• **WHAT NEEDS TO BE DONE**:
Rewrite the lines below as a numbered list, leaving out any blank lines.

• **DATA SUPPLIED**:
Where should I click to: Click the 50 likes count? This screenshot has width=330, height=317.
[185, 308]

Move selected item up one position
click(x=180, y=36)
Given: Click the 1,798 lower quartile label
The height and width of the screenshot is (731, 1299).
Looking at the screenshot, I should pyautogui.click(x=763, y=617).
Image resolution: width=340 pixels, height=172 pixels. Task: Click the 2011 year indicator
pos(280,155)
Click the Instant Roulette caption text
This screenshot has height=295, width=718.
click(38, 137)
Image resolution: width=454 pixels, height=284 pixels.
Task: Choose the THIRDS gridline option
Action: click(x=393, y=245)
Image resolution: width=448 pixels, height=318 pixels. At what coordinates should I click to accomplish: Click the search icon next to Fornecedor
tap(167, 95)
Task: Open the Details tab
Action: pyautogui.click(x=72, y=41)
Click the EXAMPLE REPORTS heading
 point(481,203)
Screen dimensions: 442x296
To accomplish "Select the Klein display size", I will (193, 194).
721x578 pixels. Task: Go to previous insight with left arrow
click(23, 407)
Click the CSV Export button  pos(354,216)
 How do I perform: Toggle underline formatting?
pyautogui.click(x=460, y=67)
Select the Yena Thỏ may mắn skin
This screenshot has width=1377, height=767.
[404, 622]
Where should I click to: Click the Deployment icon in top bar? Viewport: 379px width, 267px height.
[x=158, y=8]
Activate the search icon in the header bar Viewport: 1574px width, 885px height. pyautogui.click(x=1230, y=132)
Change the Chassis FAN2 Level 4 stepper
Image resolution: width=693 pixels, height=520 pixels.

• **SOLUTION**:
1. Where should I click to: Click the 50 likes count? This screenshot has width=330, height=317.
2. [185, 308]
3. Move selected item up one position
4. click(x=180, y=36)
5. Given: Click the 1,798 lower quartile label
6. The height and width of the screenshot is (731, 1299).
7. Looking at the screenshot, I should pyautogui.click(x=763, y=617).
8. Image resolution: width=340 pixels, height=172 pixels. Task: Click the 2011 year indicator
9. pos(280,155)
10. Click the Instant Roulette caption text
11. This screenshot has height=295, width=718.
12. click(38, 137)
13. Image resolution: width=454 pixels, height=284 pixels.
14. Task: Choose the THIRDS gridline option
15. Action: click(x=393, y=245)
16. Image resolution: width=448 pixels, height=318 pixels. At what coordinates should I click to accomplish: Click the search icon next to Fornecedor
17. tap(167, 95)
18. Task: Open the Details tab
19. Action: pyautogui.click(x=72, y=41)
20. Click the EXAMPLE REPORTS heading
21.  point(481,203)
22. Screen dimensions: 442x296
23. To accomplish "Select the Klein display size", I will (193, 194).
24. 721x578 pixels. Task: Go to previous insight with left arrow
25. click(23, 407)
26. Click the CSV Export button  pos(354,216)
27.  How do I perform: Toggle underline formatting?
28. pyautogui.click(x=460, y=67)
29. Select the Yena Thỏ may mắn skin
30. This screenshot has width=1377, height=767.
31. [404, 622]
32. Where should I click to: Click the Deployment icon in top bar? Viewport: 379px width, 267px height.
33. [x=158, y=8]
34. Activate the search icon in the header bar Viewport: 1574px width, 885px height. pyautogui.click(x=1230, y=132)
35. Change the Chassis FAN2 Level 4 stepper
36. Image resolution: width=693 pixels, height=520 pixels.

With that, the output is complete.